Extrait du texte:
··········

27. Si le contribuable voulait contester la décision rendue par le juge de la Cour de l’impôt au sujet de la question de la somme forfaitaire, il lui était entièrement loisible de présenter sa propre demande de contrôle judiciaire. Une requête fondée sur l’article 1620 des Règles de la Cour fédérale aurait pu être présentée pour faire entendre conjointement les deux demandes de contrôle judiciaire. Je suis d’accord avec le représentant du ministre pour dire que cet article implique à tout le moins que, dans le cas d’une demande de contrôle judiciaire, l’intimé est tenu de présenter sa propre demande de contrôle judiciaire lorsqu’il désire faire contrôler la décision sur le fondement de moyens différents de ceux qu’invoque le requérant.

 

28. En conséquence, je ne fais aucune observation au sujet du bien‑fondé des prétentions formulées par le contribuable au sujet de l’imposition de la somme forfaitaire. Si le contribuable voulait soumettre cette question à un contrôle judiciaire, il lui incombait de présenter sa propre demande de contrôle judiciaire.

··········

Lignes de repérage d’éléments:
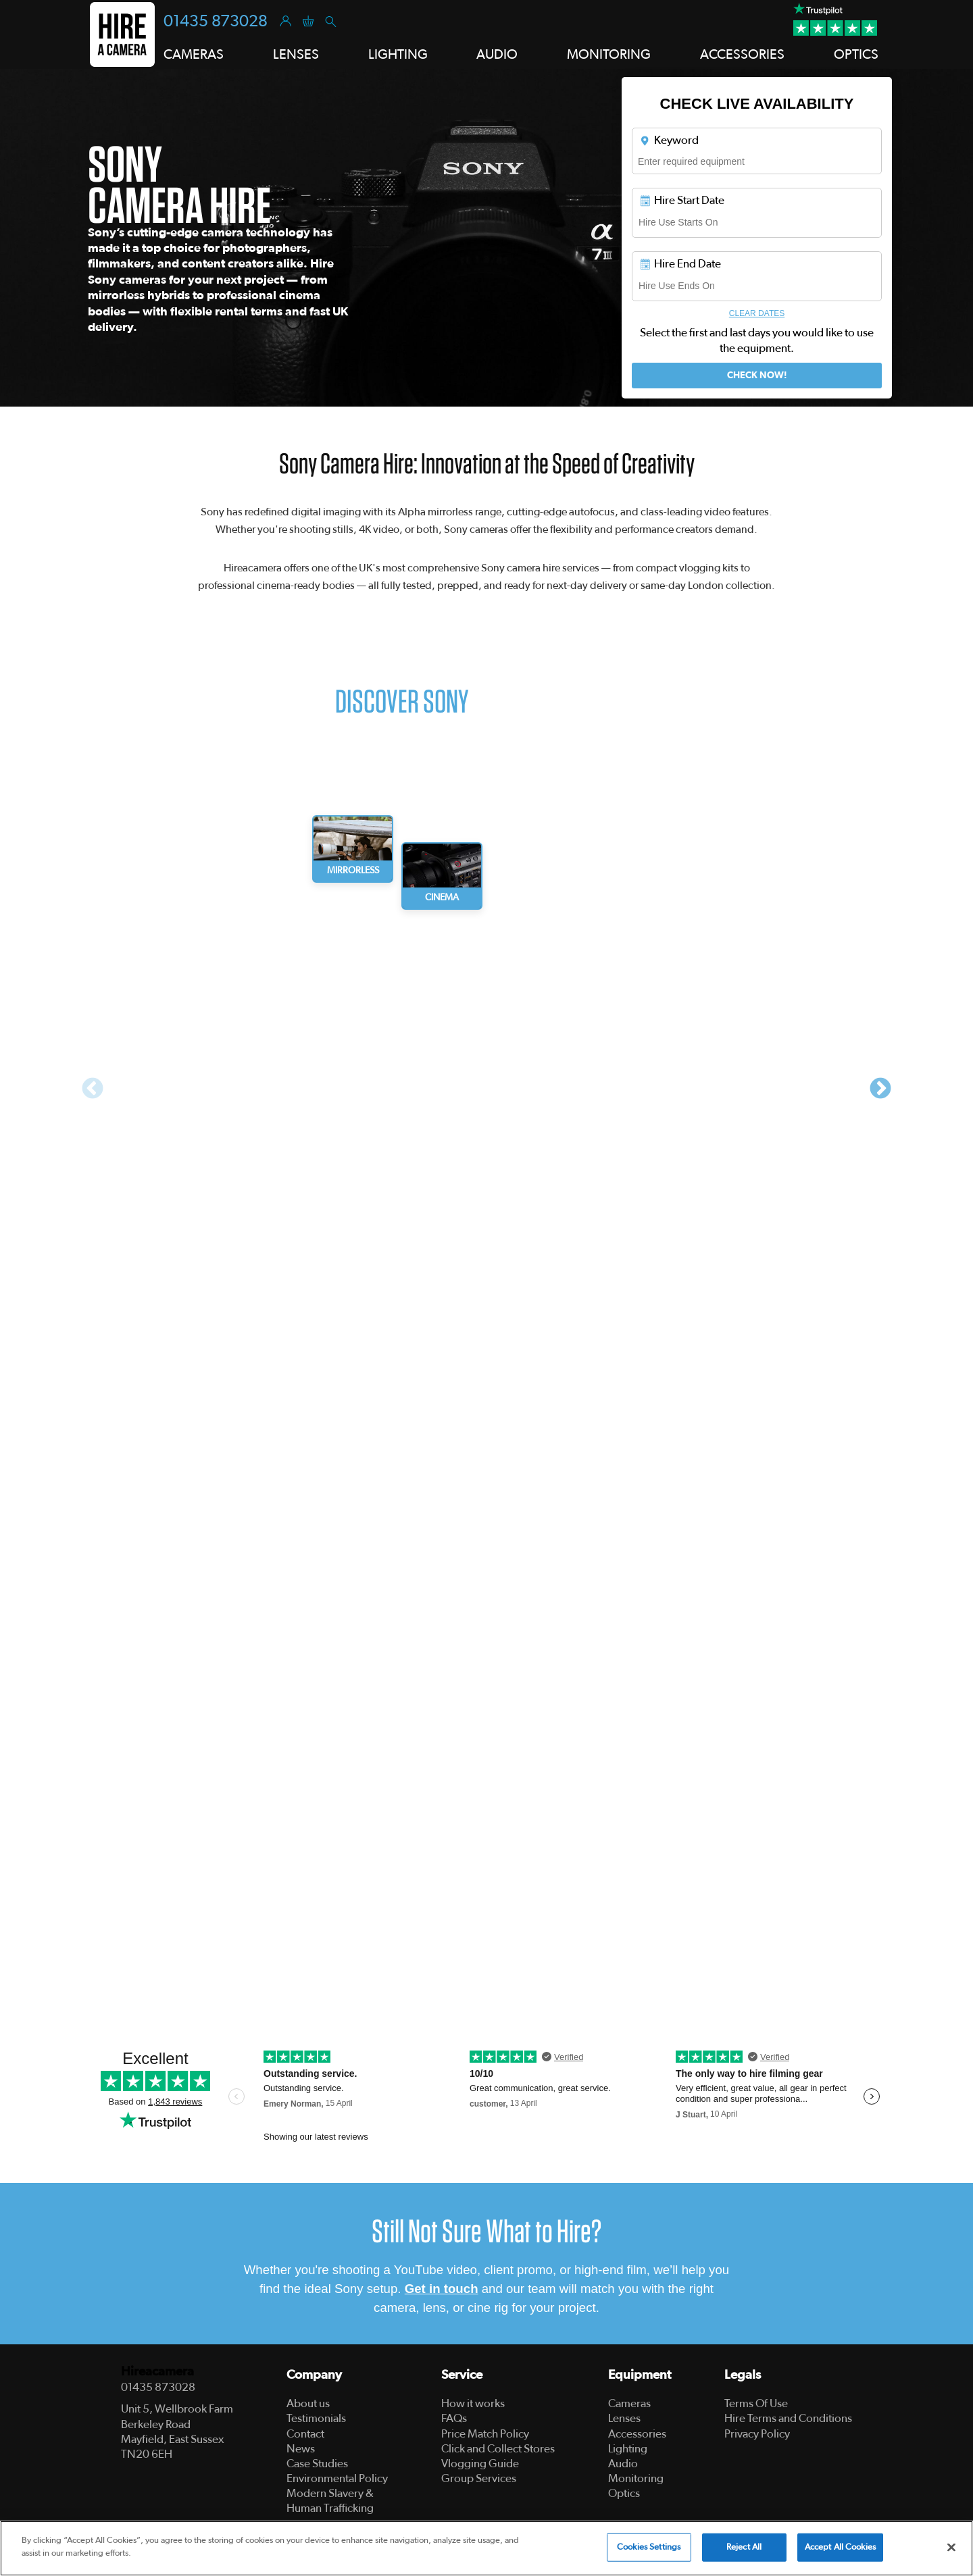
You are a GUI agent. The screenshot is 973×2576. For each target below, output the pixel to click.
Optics (624, 2493)
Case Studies (317, 2463)
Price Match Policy (485, 2434)
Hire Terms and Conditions (788, 2418)
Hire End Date (680, 264)
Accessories (637, 2434)
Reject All (744, 2547)
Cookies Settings (648, 2547)
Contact (305, 2434)
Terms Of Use (756, 2403)
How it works (473, 2403)
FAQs (454, 2418)
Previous (92, 1089)
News (300, 2448)
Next (880, 1089)
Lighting (627, 2448)
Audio (623, 2463)
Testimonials (316, 2418)
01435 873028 (216, 22)
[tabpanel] (296, 1086)
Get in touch (441, 2289)
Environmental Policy (337, 2478)
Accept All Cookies (840, 2547)
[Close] (951, 2547)
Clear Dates (756, 313)
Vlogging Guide (480, 2463)
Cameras (629, 2403)
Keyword (669, 140)
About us (308, 2403)
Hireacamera (157, 2371)
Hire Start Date (681, 200)
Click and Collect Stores (498, 2448)
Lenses (624, 2418)
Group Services (478, 2478)
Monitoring (636, 2478)
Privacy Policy (757, 2434)
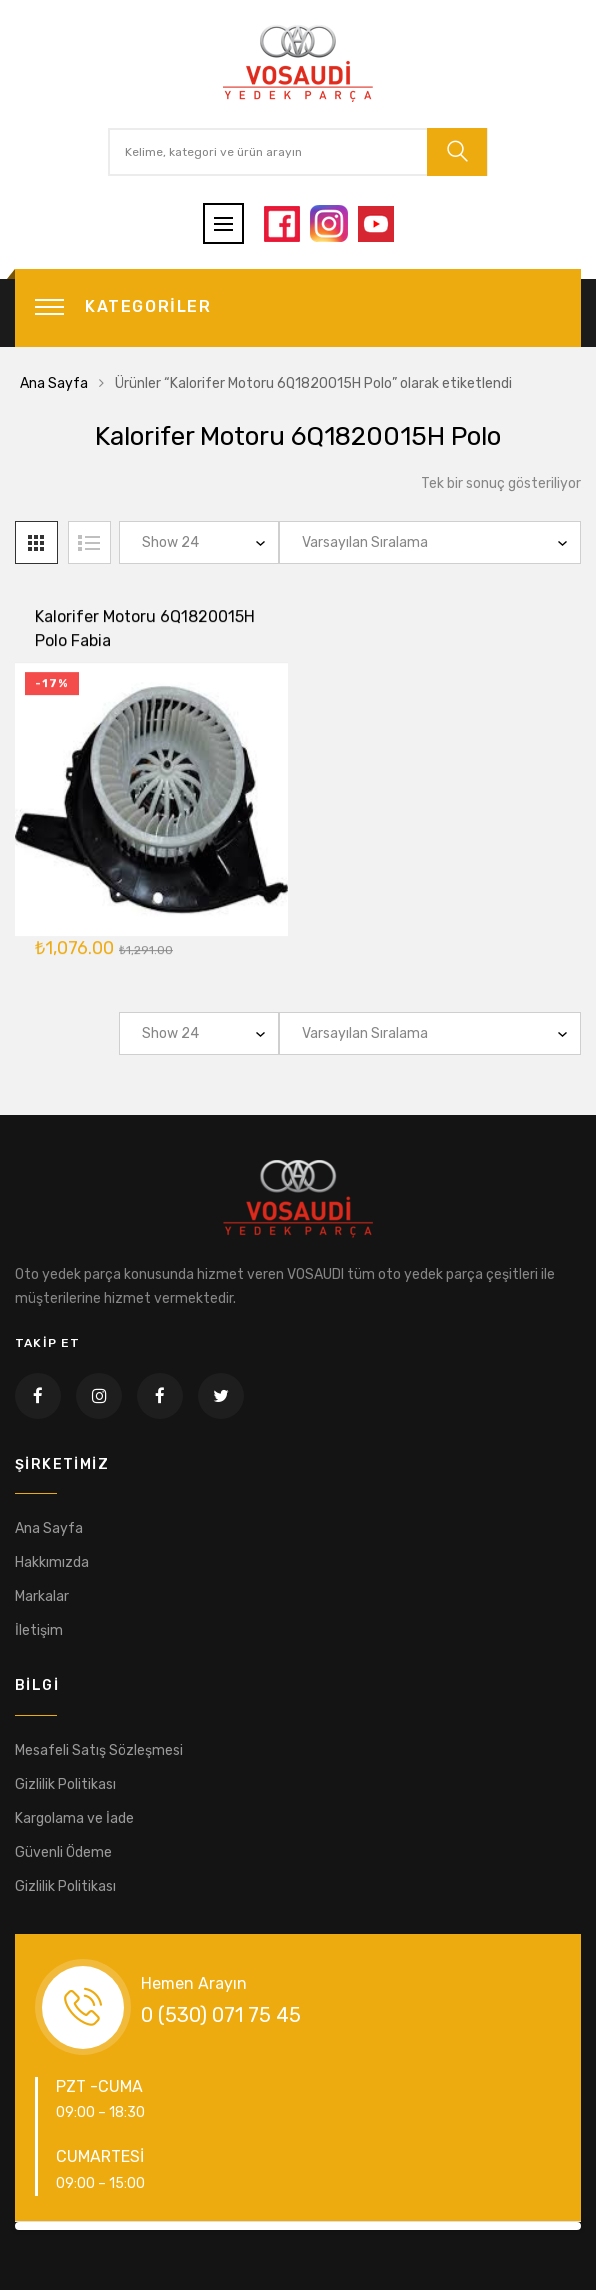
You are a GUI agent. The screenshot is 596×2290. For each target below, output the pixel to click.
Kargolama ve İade (74, 1818)
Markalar (42, 1596)
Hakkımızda (52, 1562)
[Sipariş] (430, 542)
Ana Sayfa (54, 383)
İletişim (39, 1630)
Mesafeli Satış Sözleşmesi (99, 1750)
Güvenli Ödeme (63, 1852)
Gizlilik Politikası (65, 1784)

··········

Consigne: Renvoyez mot pour mot l’intégralité de l’extrait sur la demande de contrôle judiciaire du contribuable.

Réponse attendue:
27. Si le contribuable voulait contester la décision rendue par le juge de la Cour de l’impôt au sujet de la question de la somme forfaitaire, il lui était entièrement loisible de présenter sa propre demande de contrôle judiciaire. Une requête fondée sur l’article 1620 des Règles de la Cour fédérale aurait pu être présentée pour faire entendre conjointement les deux demandes de contrôle judiciaire. Je suis d’accord avec le représentant du ministre pour dire que cet article implique à tout le moins que, dans le cas d’une demande de contrôle judiciaire, l’intimé est tenu de présenter sa propre demande de contrôle judiciaire lorsqu’il désire faire contrôler la décision sur le fondement de moyens différents de ceux qu’invoque le requérant.

 

28. En conséquence, je ne fais aucune observation au sujet du bien‑fondé des prétentions formulées par le contribuable au sujet de l’imposition de la somme forfaitaire. Si le contribuable voulait soumettre cette question à un contrôle judiciaire, il lui incombait de présenter sa propre demande de contrôle judiciaire.